Provided entries START
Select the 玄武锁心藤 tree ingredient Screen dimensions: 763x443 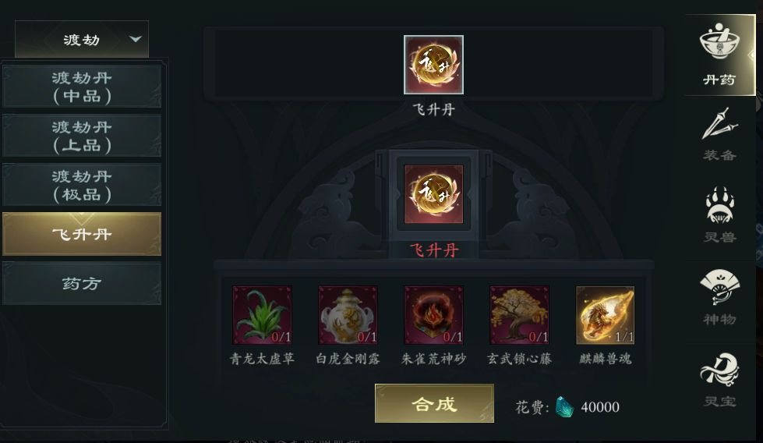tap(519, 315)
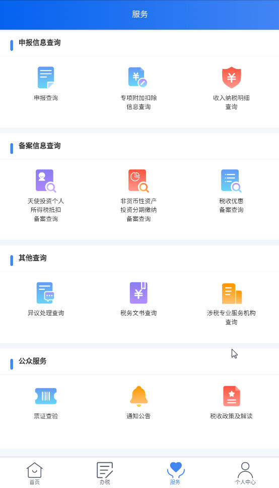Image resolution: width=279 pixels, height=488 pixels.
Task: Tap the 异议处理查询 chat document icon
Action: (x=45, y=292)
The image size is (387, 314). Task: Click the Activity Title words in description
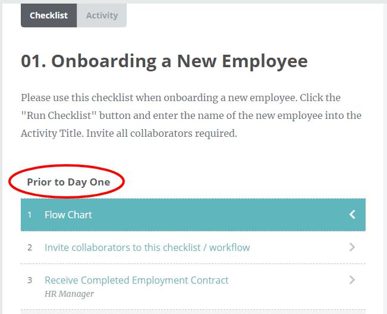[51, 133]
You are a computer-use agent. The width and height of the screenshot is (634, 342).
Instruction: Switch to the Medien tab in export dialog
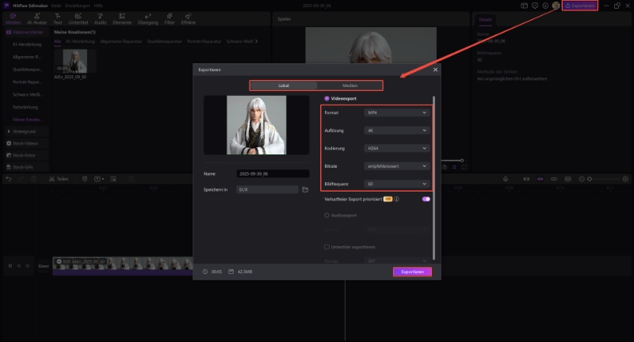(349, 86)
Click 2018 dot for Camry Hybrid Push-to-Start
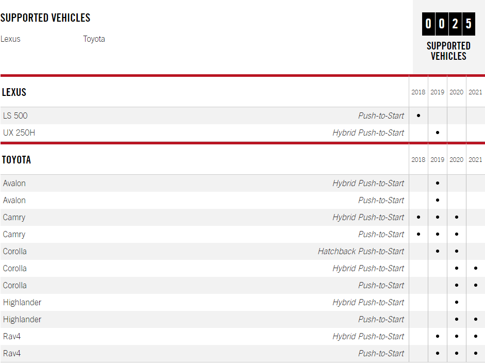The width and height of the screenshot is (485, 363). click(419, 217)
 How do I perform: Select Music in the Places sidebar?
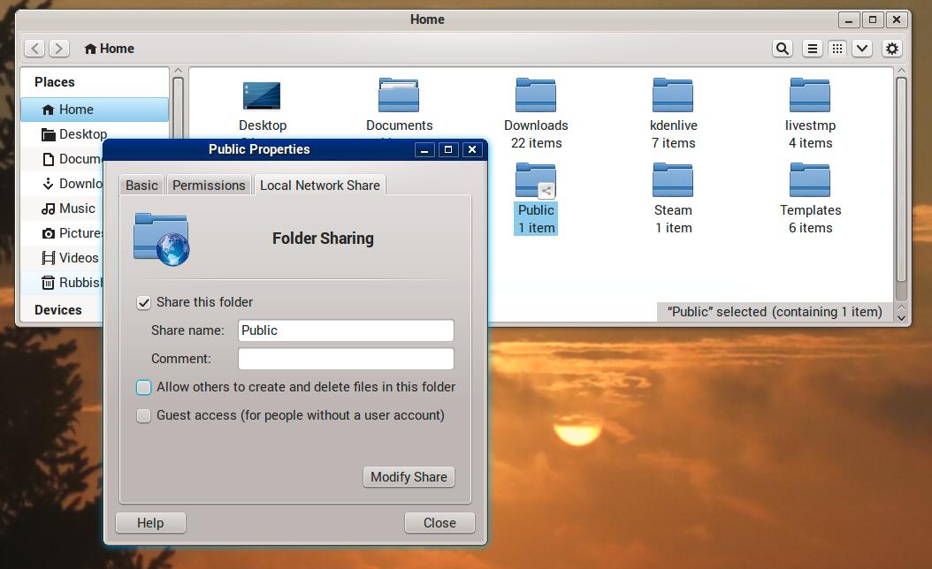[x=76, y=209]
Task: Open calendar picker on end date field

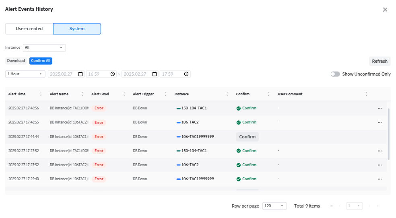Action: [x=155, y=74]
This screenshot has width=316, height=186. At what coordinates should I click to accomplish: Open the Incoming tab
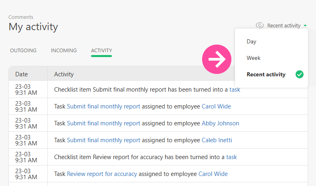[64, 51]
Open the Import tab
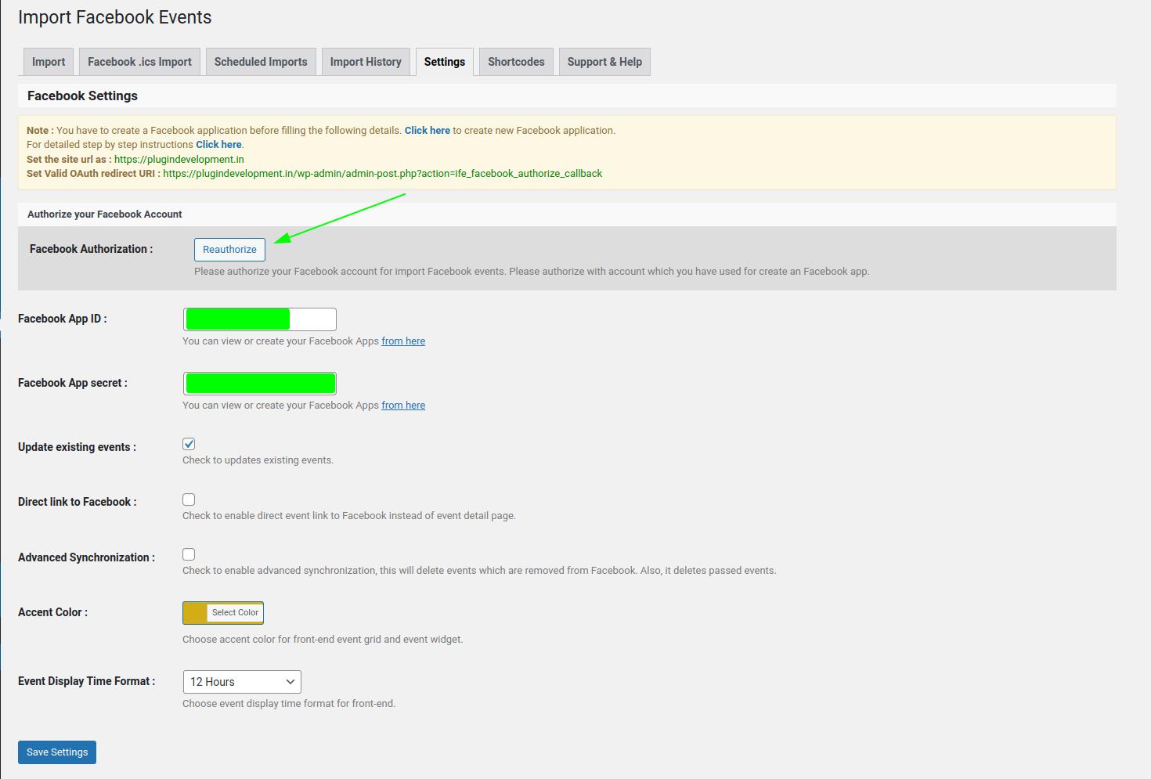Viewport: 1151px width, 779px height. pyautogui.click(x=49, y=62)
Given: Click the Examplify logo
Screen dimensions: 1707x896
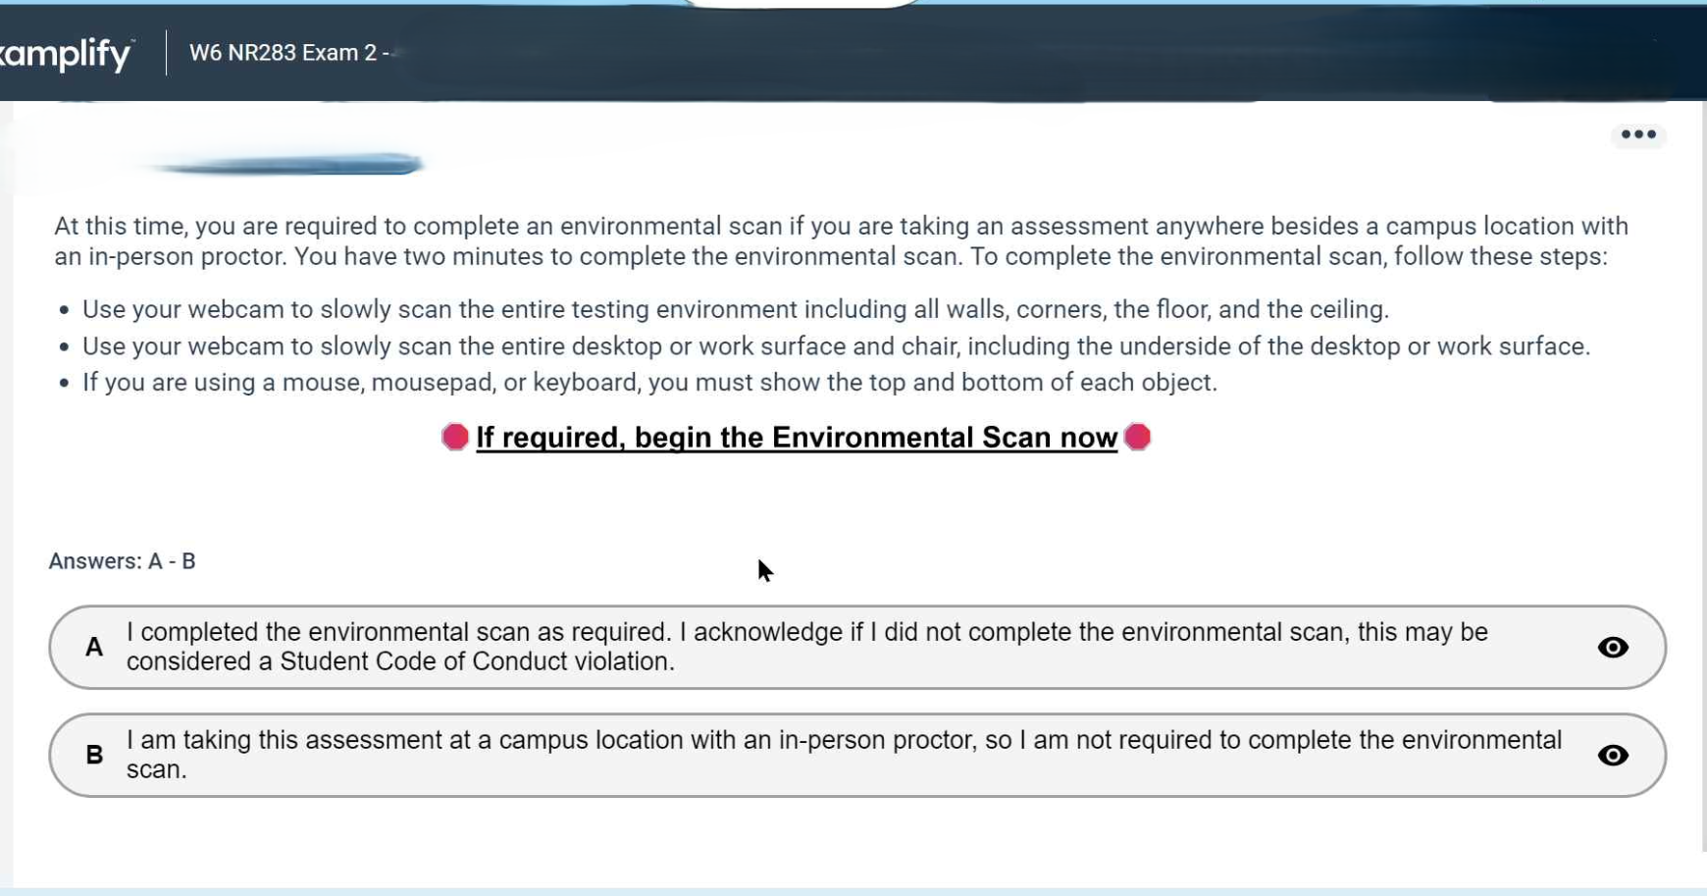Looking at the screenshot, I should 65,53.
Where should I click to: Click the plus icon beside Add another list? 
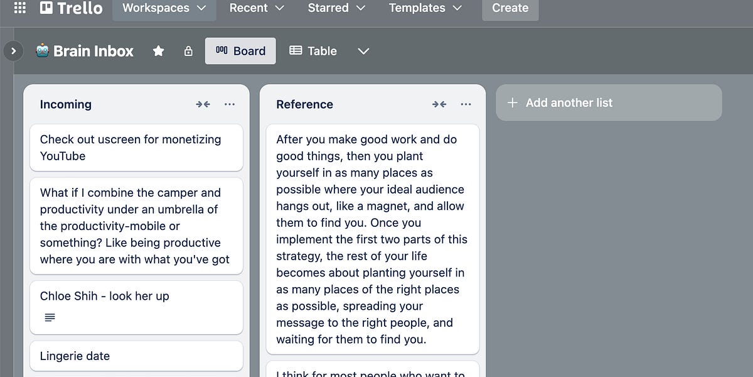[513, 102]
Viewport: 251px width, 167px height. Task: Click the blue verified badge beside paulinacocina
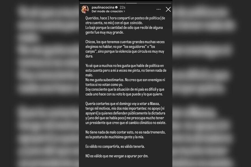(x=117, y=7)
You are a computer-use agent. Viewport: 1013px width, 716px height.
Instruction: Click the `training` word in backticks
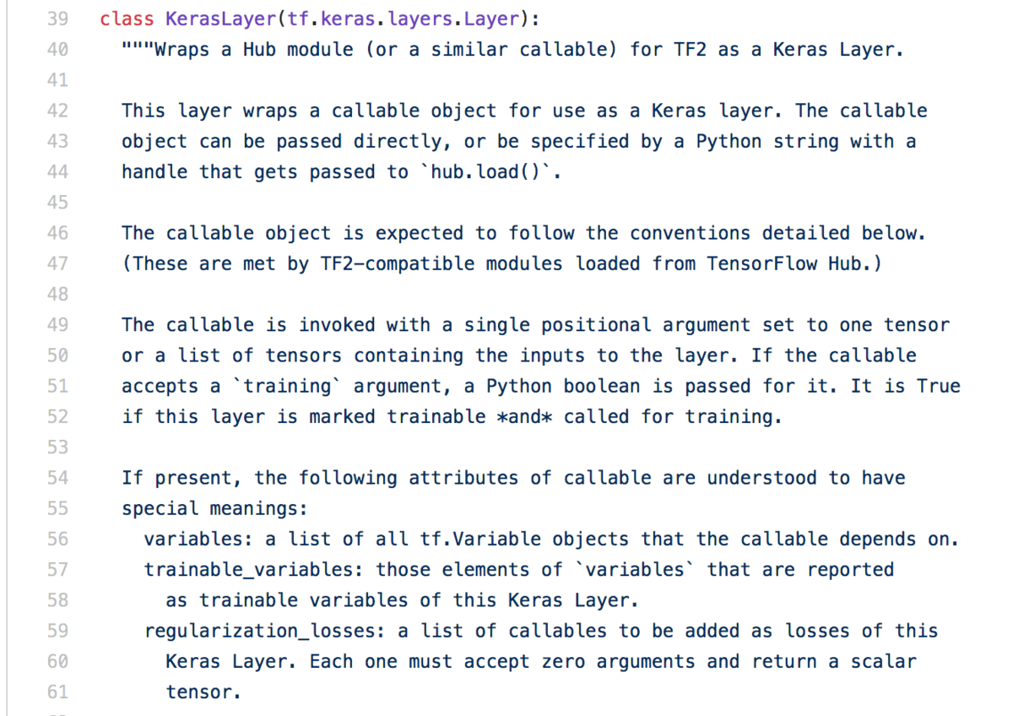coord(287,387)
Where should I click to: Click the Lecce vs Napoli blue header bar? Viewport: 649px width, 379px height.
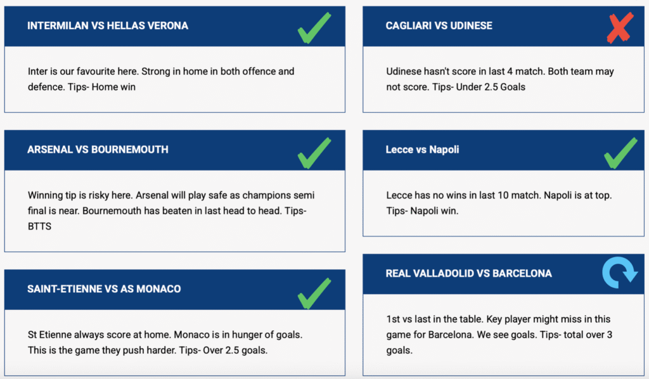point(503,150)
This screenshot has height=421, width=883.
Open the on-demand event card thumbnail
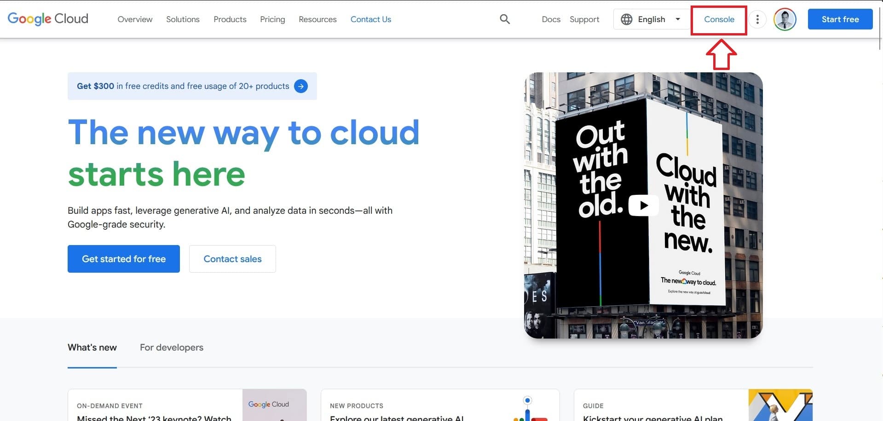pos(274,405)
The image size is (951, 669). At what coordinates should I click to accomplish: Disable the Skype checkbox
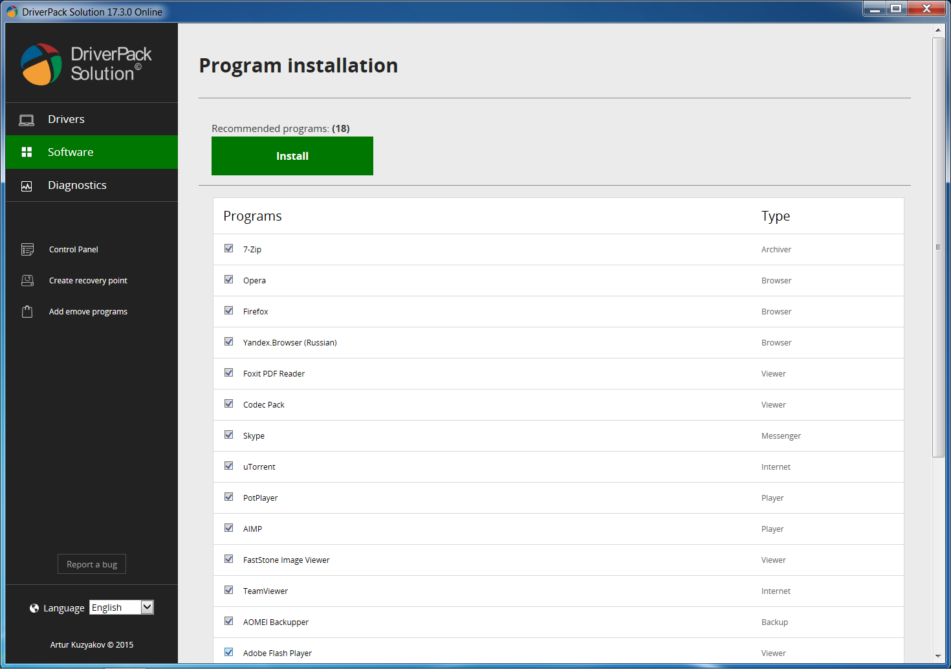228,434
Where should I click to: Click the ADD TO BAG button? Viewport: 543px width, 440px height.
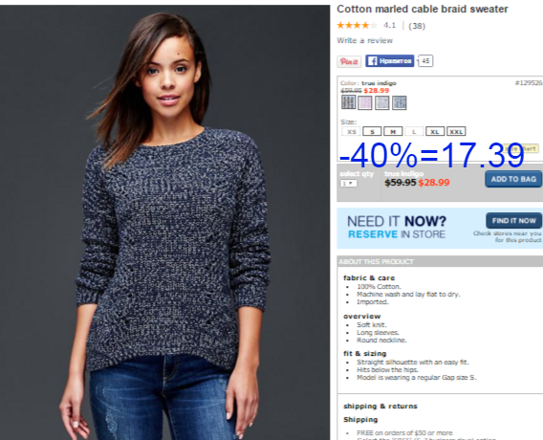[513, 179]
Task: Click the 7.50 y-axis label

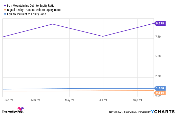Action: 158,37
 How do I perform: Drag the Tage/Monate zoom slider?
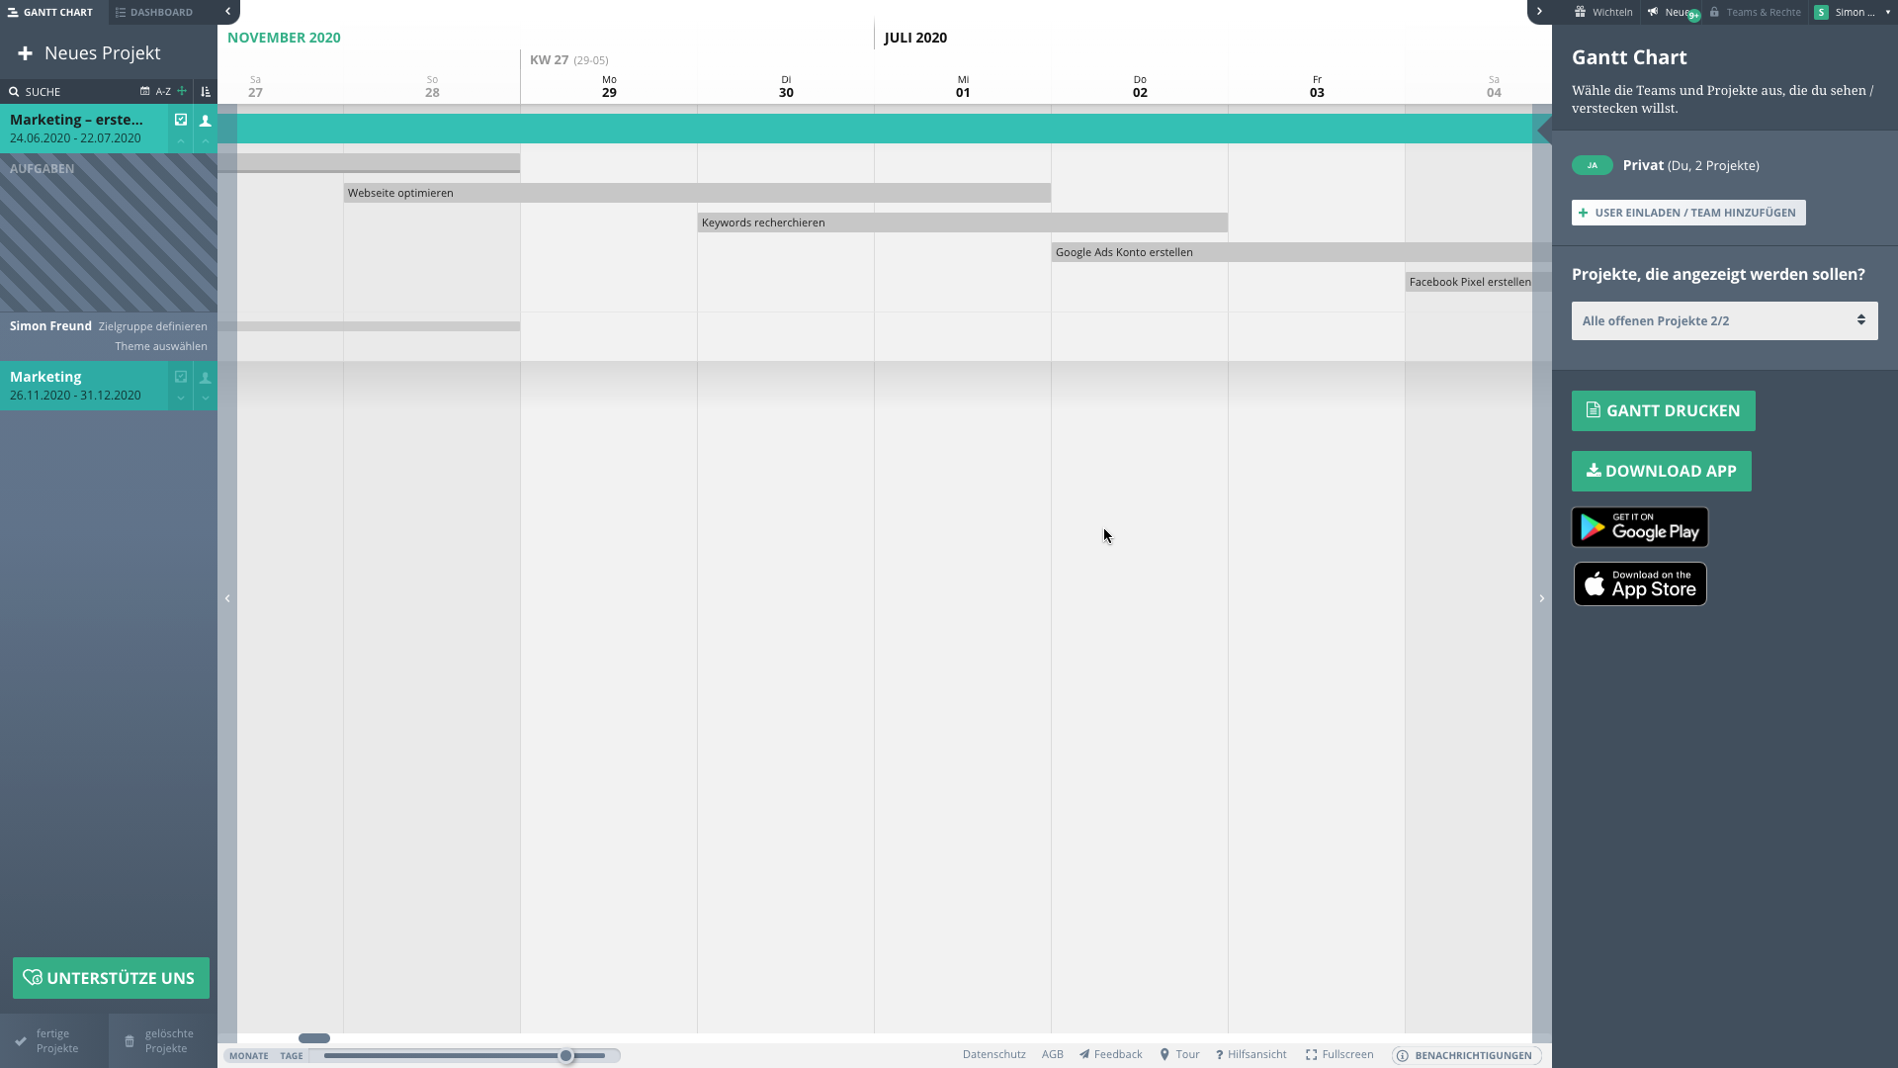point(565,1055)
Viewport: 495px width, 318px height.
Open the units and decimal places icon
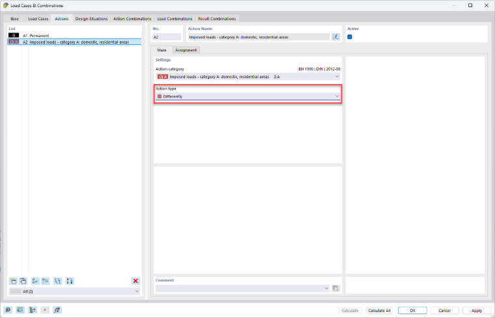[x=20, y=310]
Provided entries END
Among the lines above, which hold the word "computer"? Report each one.

You are a computer-use agent. The width and height of the screenshot is (634, 342).
You are a computer-use agent. Viewport: 1013px width, 716px height.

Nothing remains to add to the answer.